Nelle recenti sfilate stilisti come Alexander Mc Queen, Miu Miu, Miuccia Prada e Balenciaga hanno ripreso la tendenza esplosa negli anni ’90 degli saggy pants. Ora declinati anche al femminile con gonne dalla vita bassissima. La caratteristica dei pantaloni saggy è il tessuto slabbrato che cadendo al di sotto dei fianchi lascia scoperte le mutande. Tutto ciò ha acceso delle polemiche su Saggy pants e l’appropriazione culturale nella moda.
Ma cosa sono gli Saggy pants e perché parliamo di appropriazione culturale nella moda?

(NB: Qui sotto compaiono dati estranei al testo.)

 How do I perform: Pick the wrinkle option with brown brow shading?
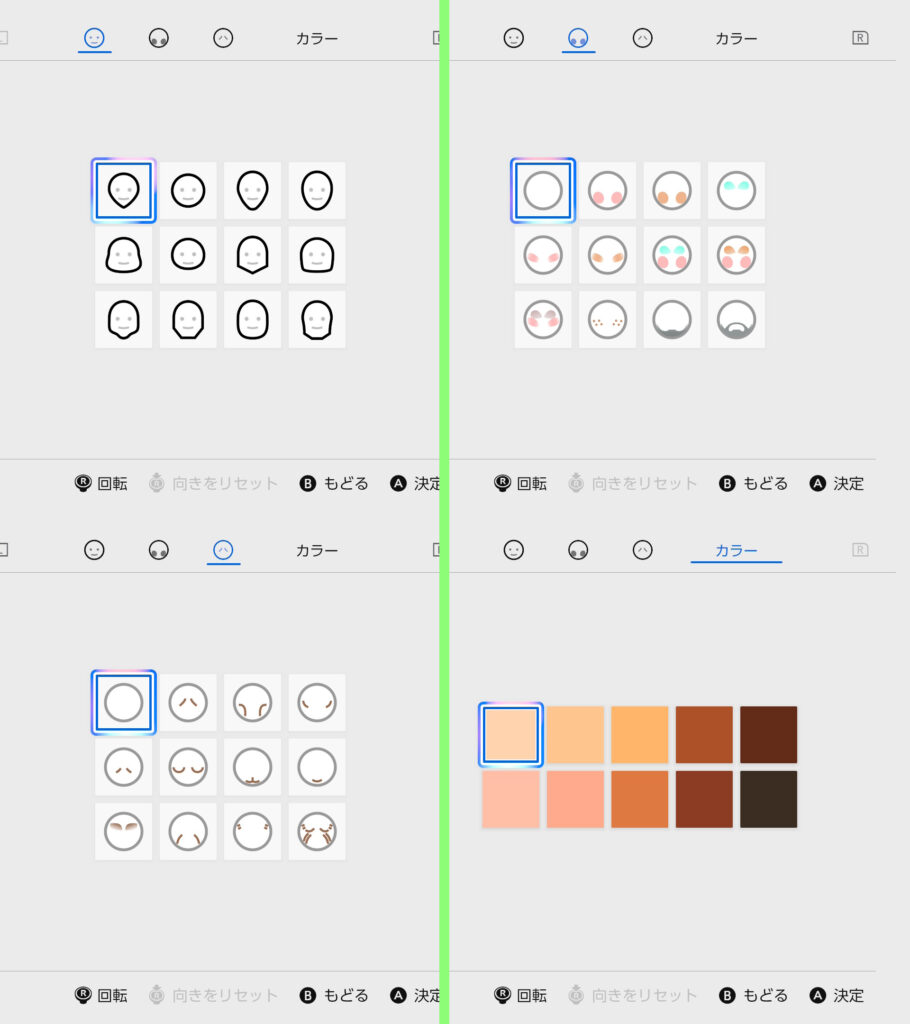point(123,831)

La provenienza di questo stile è legata alla procedura delle carceri americane di privare i detenuti delle cinture per evitare un tentativo di suicidio, assegnando loro uniformi spesso troppo larghe e cadenti (sagging), che lasciavano intravedere i boxer.
Una volta scontata la pena, molti ex detenuti decidevano di conservare l’abitudine di indossare pantaloni larghi e cadenti sui fianchi come marchio distintivo rendendosi riconoscibili tra loro anche al di fuori della galera, manifestando una estraneità alle regole di ordine civile.

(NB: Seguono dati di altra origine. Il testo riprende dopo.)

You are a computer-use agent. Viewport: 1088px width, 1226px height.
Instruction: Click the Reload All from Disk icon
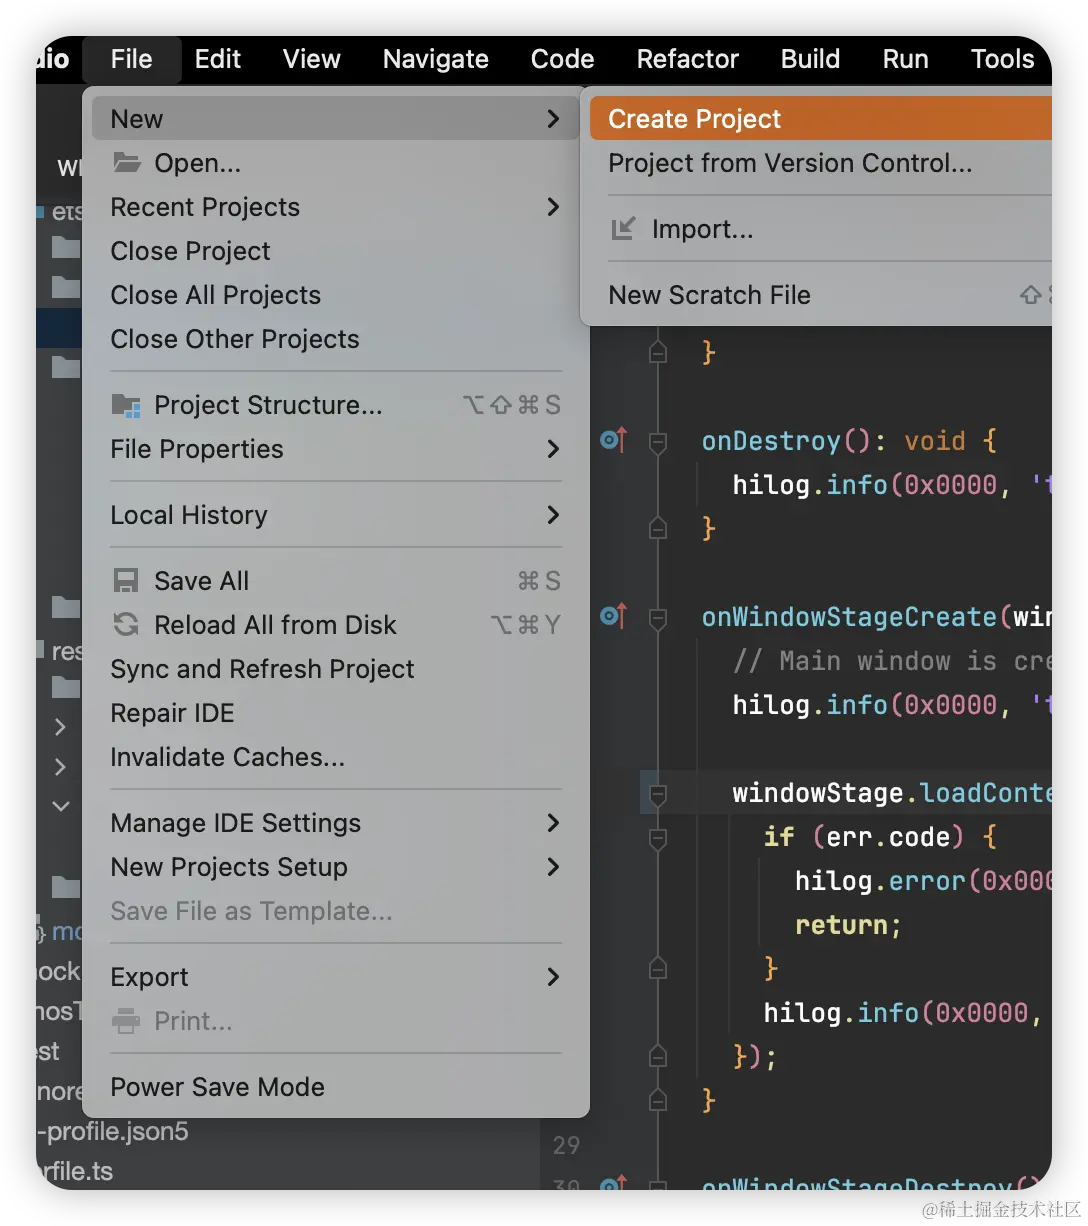pos(126,625)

Un concetto ripreso in larga parte anche da artisti della sfera hip-hop e rap come Tupac e 50cent, che si sono fatti portavoce dello stile “gangsta rap” indossando i saggy pants.
Diffusi sempre più tra giovani a cavallo tra gli anni ’90 ed inizi 2000
Oggi gli saggy pants sono diventati oggetto di dibattito tra storici legati alla cultura afroamericana. La storica della moda Tanisha Ford docente alla City University of New York, ha infatti precisato che gli saggy pants sono riconducibili alla zoot suit largamente diffusa tra la comunità afroamericana degli anni ’30 quando i vestiti erano di seconda mano e adattati alla bene e meglio in casa.

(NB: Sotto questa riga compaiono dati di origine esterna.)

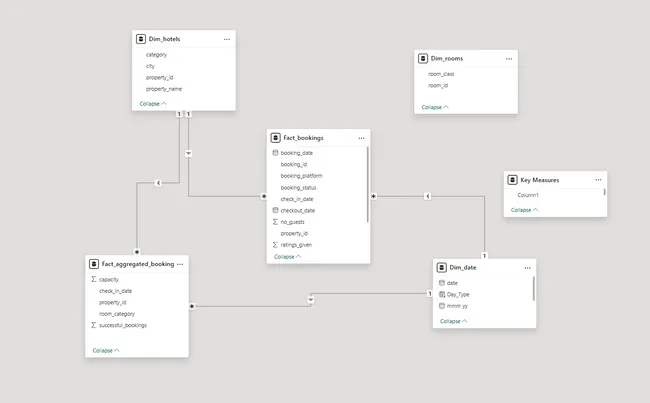650x403 pixels.
Task: Open more options menu on Dim_rooms
Action: coord(508,59)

Considerati già allora un tratto distintivo della criminalità di strada, soprattutto in una visione retorica e razzista che vedeva il binomio afroamericano/criminale.
Negli anni i pantaloni sagging sono stati spesso demonizzati diventando addirittura oggetto di leggi ad hoc in molti stati americani che vietano l’uso dei pantaloni cadenti
Nel 2019 un ragazzo è stato crivellato di colpi da un agente perché indossava dei saggy pants vietati da un’ordinanza del 2007 dello stato della Louisiana. Il poliziotto lo aveva identificato come un criminale per il suo abbigliament. A fronte di tutto quello che questi pantaloni hanno rappresentato e possono ancora rappresentare, in molti si sono chiesti quanto la moda sia legittimata da appropriarsi di quella che è una proprietà culturale e identitaria di una determinata comunità.
La moda è una forma d’arte
Si può essere più o meno d’accordo con questa affermazione, ma è innegabile che una collezione portata sulle passerelle di New York o Milano da qualunque stilista abbia in sé elementi “visionari” e concettuali tali da poterli inserire nella sfera artistica.
E cos’è l’Arte se non plasmare la realtà secondo una visione soggettiva dell’artista?
L’artista è una persona che vive la realtà. Vede ciò che lo circonda, si interessa dei temi civili e culturali per poi rielaborarli secondo la sua sensibilità.
Il problema è che la moda è considerata una macchina da soldi. La preoccupazione è che l’attenzione verso una sfera controversa della storia della comunità afroamericana, possa trasformarsi in mera mercificazione e spettacolarizzazione di qualcosa che scava nel profondo, nell’integrazione tra bianchi e neri da sempre difficile a mai del tutto attuata, negli USA come nel resto del mondo.
Possono davvero un paio di pantaloni mettere a rischio decenni di battaglie per l’integrazione?
O già solo il fatto che sia nato questo dibattito rende possibile un dialogo tra diverse culture?
Saggy pants e l’appropriazione culturale nella moda? “Purchè se ne parli” scriveva Wilde
E se parlarne aiuta a comprendersi meglio ad entrare nel mondo dell’altro forse vale la pena spendere una cifra per dei pantaloni.